For the second time in five years, scientists are warning about declining human sperm counts. (I wrote about this issue in “Declining sperm counts: Nature’s answer to overpopulation?” early last year.)
Besides confirming the results of an important 2017 study, the authors now note an acceleration in the decline of sperm counts. In other words, whatever is causing that decline is getting worse. The rate of decline has doubled since 2000.
It’s important to remember that when the fertility rate declines below replacement—currently 2.1 births per woman in so-called developed countries—populations shrink. This may not be a bad thing at first since overpopulation and overconsumption are huge barriers to building sustainable societies. But there comes a point when if fertility rates don’t level off and then rise to replacement, extinction become a possibility.

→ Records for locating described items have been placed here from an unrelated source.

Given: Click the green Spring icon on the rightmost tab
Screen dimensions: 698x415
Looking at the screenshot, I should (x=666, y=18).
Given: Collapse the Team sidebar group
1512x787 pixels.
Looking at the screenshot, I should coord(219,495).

That is apparently where we are heading as a global society. A phenomenon as complex as fertility cannot be explained by one or even a few factors. There is, for example, what is called the “demographic transition,” a theory which posits that the size of households declines as societies industrialize. This could result from many factors such as the empowerment of women (to control their own fertility); improvements in public health and nutrition that reduce mortality among infants and children (making parents less likely to have many children because some are likely to die); the rising cost of raising and educating children; and cultural factors that lead parents to want to have more time for themselves.
But some scientists have been pointing to other factors associated with industrialization, namely, the widespread dispersion of toxic chemicals in the environment that can adversely affect fertility; the increasing use of pharmaceuticals; the ubiquitous presence of plastics in the environment and human bodies; smoking; poor diet; and obesity (which itself may be a product of endocrine disruption caused by environmental toxins).

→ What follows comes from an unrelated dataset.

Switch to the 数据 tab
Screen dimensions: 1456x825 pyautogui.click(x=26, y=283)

The shocking conclusion of the 2017 study was that if the rate of decline in sperm counts observed then continued, those counts would reach zero by 2045. This latest study concludes that we as a society may be moving even more quickly toward that destination.
Given the monumental increases in world population since the beginning of the industrial revolution, it is hard to imagine a collapse in human population that might be almost as swift. And, yet that is what population biology and this latest sperm count study suggests. If the suspects listed above are major reasons for the decline, it’s hard to see how the monied interests behind them would allow much to be done.